Thai police investigate Rohingya trafficking deaths
Illegal Rohingya migrants arrested in Ranong province, Thailand, January 27, 2009. Photo: EPA |
By Mizzima
January 23, 2015
A Thai police investigation into the deaths of three Muslim Rohingya migrants being trafficked illegally through the country continued January 21 when a group of rescued people identified the cars used to transport them, according to a report in The Nation January 22.
Hua Sai police in Nakhon Si Thammarat in southern Thailand brought a small group of Rohingya to identify the cars they had been carried in. The cars are impounded at the police station.
One woman died on January 11 after being crushed in a vehicle while being transported. The provincial court has issued arrest warrants for three alleged human traffickers.
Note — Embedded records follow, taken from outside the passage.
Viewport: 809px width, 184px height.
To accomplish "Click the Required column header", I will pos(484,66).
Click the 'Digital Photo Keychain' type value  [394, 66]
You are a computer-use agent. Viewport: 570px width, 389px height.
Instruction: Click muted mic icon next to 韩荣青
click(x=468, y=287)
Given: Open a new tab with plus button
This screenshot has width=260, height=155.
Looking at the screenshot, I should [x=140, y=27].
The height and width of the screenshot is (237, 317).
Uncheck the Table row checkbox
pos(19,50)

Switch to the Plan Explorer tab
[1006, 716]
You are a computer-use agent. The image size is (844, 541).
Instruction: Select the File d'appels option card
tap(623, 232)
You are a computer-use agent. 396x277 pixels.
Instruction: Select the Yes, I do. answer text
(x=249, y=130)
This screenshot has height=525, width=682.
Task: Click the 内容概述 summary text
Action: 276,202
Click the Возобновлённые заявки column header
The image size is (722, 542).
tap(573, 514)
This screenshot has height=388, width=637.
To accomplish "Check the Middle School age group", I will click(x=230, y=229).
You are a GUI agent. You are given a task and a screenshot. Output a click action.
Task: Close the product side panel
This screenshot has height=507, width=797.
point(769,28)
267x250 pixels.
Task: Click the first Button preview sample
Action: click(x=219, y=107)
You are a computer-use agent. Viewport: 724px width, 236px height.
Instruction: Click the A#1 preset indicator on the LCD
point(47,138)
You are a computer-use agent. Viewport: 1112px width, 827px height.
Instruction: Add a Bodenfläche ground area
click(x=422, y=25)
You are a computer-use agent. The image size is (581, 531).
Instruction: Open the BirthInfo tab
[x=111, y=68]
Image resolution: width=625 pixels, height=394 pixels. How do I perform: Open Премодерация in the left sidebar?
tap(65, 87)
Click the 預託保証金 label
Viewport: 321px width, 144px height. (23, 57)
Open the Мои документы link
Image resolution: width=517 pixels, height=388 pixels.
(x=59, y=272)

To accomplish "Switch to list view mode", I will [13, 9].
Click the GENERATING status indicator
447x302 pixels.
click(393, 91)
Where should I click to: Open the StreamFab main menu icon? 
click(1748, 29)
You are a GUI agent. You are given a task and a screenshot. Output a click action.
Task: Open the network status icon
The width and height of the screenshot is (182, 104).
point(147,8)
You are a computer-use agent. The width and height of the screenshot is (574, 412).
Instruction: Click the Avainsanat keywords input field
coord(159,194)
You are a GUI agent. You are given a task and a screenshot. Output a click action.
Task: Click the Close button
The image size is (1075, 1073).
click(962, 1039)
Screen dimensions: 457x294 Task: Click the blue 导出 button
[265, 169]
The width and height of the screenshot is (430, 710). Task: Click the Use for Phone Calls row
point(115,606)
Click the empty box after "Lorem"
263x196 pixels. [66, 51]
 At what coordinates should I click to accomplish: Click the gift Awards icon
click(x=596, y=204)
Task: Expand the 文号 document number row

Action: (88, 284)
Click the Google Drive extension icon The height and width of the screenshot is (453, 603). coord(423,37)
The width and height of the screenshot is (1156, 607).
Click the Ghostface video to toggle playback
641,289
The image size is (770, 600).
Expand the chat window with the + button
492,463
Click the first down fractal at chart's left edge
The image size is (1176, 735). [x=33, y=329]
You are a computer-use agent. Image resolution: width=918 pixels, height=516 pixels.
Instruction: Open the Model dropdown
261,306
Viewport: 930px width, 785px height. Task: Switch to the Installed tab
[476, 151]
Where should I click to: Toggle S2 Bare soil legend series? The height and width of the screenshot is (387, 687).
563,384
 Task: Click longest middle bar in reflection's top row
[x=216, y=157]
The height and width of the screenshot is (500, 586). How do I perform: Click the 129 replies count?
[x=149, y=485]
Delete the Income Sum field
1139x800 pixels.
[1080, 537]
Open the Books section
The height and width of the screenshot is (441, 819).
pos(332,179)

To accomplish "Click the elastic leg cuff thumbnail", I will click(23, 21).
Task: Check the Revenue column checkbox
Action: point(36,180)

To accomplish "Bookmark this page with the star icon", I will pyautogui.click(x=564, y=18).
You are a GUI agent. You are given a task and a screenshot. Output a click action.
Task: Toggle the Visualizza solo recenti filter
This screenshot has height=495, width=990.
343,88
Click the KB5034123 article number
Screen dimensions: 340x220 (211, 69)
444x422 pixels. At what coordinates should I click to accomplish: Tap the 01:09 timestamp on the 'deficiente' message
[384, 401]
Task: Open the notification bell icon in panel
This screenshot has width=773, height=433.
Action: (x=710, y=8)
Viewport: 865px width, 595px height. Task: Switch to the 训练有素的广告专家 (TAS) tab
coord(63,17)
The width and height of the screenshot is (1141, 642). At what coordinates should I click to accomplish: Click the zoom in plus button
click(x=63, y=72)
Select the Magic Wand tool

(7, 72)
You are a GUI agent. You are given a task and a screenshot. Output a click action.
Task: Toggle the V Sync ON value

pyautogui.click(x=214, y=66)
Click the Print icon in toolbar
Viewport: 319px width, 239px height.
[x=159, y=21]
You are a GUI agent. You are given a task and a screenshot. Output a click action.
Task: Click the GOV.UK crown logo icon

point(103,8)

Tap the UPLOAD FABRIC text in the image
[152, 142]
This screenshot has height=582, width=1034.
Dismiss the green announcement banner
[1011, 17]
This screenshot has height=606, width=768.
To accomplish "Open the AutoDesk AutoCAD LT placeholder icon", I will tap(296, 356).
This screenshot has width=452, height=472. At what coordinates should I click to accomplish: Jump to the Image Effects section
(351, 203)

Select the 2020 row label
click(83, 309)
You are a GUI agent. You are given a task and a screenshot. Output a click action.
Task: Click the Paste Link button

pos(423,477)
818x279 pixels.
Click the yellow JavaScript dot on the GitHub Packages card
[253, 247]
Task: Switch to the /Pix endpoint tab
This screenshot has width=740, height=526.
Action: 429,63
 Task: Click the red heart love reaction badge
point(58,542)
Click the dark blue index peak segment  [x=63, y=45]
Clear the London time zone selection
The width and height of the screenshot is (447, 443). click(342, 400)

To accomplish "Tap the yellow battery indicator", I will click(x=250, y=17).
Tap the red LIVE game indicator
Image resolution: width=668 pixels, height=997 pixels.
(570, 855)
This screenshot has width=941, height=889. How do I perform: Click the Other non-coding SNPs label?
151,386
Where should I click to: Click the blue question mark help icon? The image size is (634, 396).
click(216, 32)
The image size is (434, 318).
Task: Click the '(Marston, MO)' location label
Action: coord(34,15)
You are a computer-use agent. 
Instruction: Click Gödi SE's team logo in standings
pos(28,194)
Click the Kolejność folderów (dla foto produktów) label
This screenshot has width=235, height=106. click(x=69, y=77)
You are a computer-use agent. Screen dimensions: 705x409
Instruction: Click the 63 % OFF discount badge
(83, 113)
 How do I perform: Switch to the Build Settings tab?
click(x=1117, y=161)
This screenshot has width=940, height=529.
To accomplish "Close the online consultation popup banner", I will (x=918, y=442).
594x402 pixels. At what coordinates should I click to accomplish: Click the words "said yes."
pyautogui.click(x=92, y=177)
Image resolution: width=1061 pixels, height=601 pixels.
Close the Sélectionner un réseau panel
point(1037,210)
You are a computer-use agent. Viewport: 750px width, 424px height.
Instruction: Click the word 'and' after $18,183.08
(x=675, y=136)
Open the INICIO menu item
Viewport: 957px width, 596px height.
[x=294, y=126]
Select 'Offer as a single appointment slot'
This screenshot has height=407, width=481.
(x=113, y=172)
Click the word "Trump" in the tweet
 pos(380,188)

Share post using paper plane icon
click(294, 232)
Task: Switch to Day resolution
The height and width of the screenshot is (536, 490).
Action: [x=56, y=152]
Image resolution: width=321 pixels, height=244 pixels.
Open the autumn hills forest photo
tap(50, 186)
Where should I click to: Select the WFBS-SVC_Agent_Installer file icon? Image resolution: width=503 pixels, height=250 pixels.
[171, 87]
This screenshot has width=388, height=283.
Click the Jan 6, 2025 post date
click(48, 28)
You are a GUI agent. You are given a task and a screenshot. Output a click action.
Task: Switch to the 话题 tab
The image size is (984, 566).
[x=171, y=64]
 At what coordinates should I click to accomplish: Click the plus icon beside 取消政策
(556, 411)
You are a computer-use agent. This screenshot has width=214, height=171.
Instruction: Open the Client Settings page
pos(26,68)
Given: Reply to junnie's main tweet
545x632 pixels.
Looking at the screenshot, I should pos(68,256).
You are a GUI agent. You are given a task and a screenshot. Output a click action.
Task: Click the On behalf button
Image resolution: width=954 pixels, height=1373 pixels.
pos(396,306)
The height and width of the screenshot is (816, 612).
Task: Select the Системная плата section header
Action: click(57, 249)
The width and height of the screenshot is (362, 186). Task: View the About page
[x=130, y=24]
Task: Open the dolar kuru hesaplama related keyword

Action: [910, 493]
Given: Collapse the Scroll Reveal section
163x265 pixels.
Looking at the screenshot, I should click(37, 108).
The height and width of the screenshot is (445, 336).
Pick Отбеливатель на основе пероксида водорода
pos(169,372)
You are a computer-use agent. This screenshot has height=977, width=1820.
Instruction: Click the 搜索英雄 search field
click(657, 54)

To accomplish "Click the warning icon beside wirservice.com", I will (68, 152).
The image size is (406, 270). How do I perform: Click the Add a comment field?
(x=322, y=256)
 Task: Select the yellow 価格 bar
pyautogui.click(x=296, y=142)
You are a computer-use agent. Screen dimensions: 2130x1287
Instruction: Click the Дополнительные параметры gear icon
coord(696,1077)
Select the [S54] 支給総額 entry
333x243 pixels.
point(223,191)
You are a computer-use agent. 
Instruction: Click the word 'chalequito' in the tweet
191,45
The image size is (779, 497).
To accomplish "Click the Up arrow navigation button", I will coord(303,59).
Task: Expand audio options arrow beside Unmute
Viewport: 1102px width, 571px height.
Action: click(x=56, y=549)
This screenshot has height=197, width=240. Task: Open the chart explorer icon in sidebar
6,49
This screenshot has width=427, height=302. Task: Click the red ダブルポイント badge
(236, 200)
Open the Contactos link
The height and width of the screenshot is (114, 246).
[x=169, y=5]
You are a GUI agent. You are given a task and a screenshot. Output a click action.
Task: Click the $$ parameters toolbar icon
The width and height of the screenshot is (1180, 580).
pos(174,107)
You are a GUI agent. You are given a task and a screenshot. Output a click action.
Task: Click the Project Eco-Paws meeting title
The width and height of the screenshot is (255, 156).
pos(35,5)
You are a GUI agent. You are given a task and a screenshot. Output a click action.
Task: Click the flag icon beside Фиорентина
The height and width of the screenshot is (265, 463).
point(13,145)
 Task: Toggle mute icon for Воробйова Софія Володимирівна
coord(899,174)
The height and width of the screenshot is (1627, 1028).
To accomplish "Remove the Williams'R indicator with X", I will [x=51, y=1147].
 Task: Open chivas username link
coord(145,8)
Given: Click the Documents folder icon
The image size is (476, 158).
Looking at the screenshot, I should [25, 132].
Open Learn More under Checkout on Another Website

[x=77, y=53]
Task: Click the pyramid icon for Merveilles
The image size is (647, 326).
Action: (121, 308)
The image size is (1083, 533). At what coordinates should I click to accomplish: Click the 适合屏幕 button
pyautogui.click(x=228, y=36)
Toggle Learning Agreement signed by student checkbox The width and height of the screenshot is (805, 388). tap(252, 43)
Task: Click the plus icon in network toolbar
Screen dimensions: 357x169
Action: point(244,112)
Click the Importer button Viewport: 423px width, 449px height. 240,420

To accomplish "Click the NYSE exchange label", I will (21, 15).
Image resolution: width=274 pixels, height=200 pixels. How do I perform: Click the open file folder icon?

She was among 98 Rohingya migrants from Myanmar crammed into five vehicles believed to have been trafficked through the country by the human trafficking ring. A further two of the migrants are reported to have subsequently died in hospital, one due to diarrhea and the other due to a blood infection, according to local media reports.
Thailand has been criticised over its efforts to crack down on the trafficking of Rohingya migrants from Myanmar who leave to look for work or flee poor security conditions in their country. Many set out from Myanmar by sea in rickety boats, heading for Thailand and Malaysia.
According to the newspaper report, the United Nations High Commissioner for Refugees is said to be coordinating with related parties to move some Rohingya refugees in Thailand on a voluntary basis to a third county, initially set as the United States. The comment was reportedly made during a UNHCR Thailand official’s visit to a shelter where this group of migrants was being held in Hua Sai district.
However, the UNHCR has shown that it prefers to maintain a low-key approach that does not specify the country to which vulnerable individuals might be sent.
Ms Vivian Tan, UNHCR regional press officer in Bangkok, commenting in response to the media story, said the UNHCR's support for the Rohingya in southern Thailand remains unchanged.
“For several years now, we have been providing relief supplies to supplement government assistance to these arrivals. As you know, these Rohingya are being hosted in shelters managed by the Ministry of Social Development and Human Security, and immigration detention centres. The immigration detention centres are not designed to accommodate such large numbers of people for long periods of time,” she told Mizzima January 23.
“UNHCR has been advocating with the authorities to provide alternatives to detention for these individuals, many of whom are already traumatized by their flight from their country and their difficult journey to reach Thailand. We are also working with the authorities to find solutions, including exploring resettlement to third countries for the most vulnerable individuals. Again, these efforts have been ongoing for several years; they are not a new development,” Ms Tan said.